There are arguments in favor of either result, some based on contract language (i.e., what was actually promised) and some based on considerations of social policy. The court’s opinion wasn’t a model of clarity or completeness in terms of the various arguments and ultimately decided (counter-intuitively) that health insurance does not give rise to a right of subrogation by implication because health insurance is more like personal insurance than property insurance. The court reached this conclusion even though health insurance contracts promise to pay the insured’s actual losses, which makes them seem more like property insurance (where subrogation is available by implication) and less like life insurance.

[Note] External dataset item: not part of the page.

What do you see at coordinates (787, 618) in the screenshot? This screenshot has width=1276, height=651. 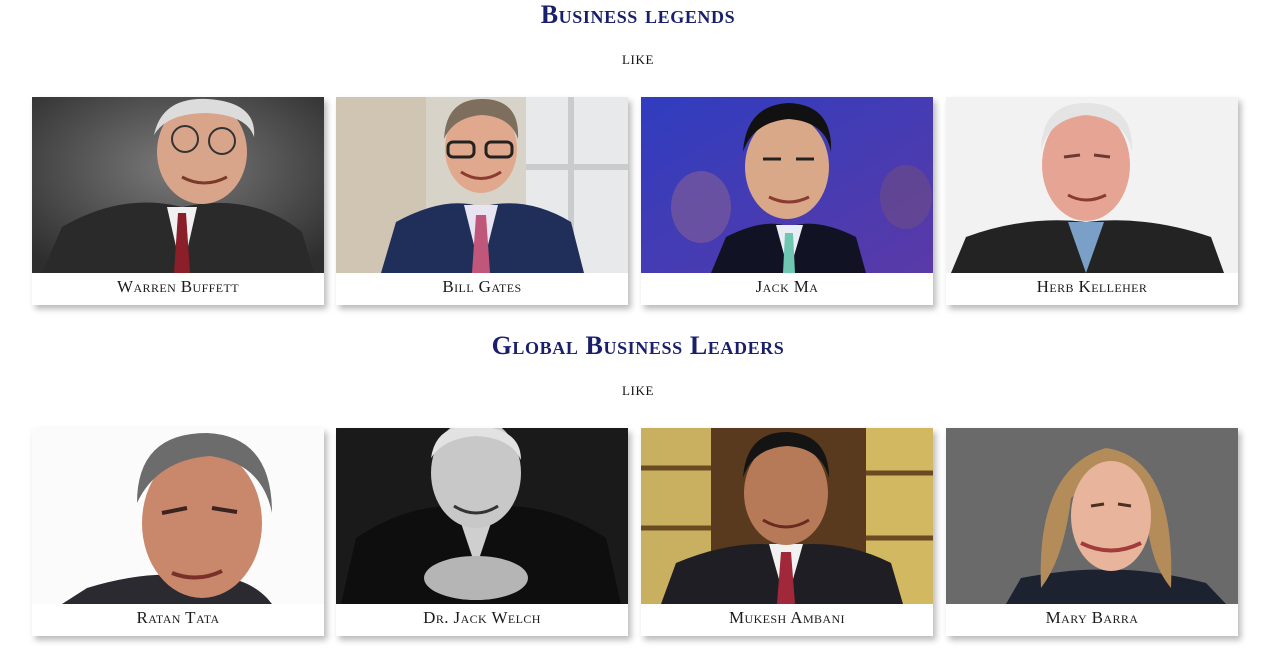 I see `person-name: Mukesh Ambani` at bounding box center [787, 618].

As I walked from my office to the classroom this morning, I was expecting a lively debate in which I played two students against one another while 91 others sat and waited for us to get to something that might actually be on the final exam.
To involve the whole class, I invoked the “Think, Pair & Share” device that I first heard about at CTE’s Sparks event a few weeks ago. I gave the students about 5 minutes to write an argument in favor of each result. Then they paired up with a neighbor and discussed their arguments. The room was rocking! Then they shared their arguments with the rest of the class (not all 40+ pairs shared, of course). I put all the arguments up on the board, solicited more arguments from the class, and then asked for counter-arguments. The discussion was rich and I had tons of volunteers who wanted to be heard. TP&S worked like a charm!
I don’t want to overuse this device, because I think part of its effectiveness was that it was different — a rare departure from my usual “call and response” large-class routine. It’s also not particularly efficient in terms of pure coverage — we spent 20 minutes on a point that I could have covered in ten minutes with my two-students-debating approach. By another measure of efficiency, though, it was a blazing success: In 20 minutes I had 90+ students actively engaged in digging out and analyzing some difficult policy arguments. Doing that two students at a time for 10 minutes each would take 7.5 hours!
My recommendation for Think, Pair & Share: try it — you’ll like it.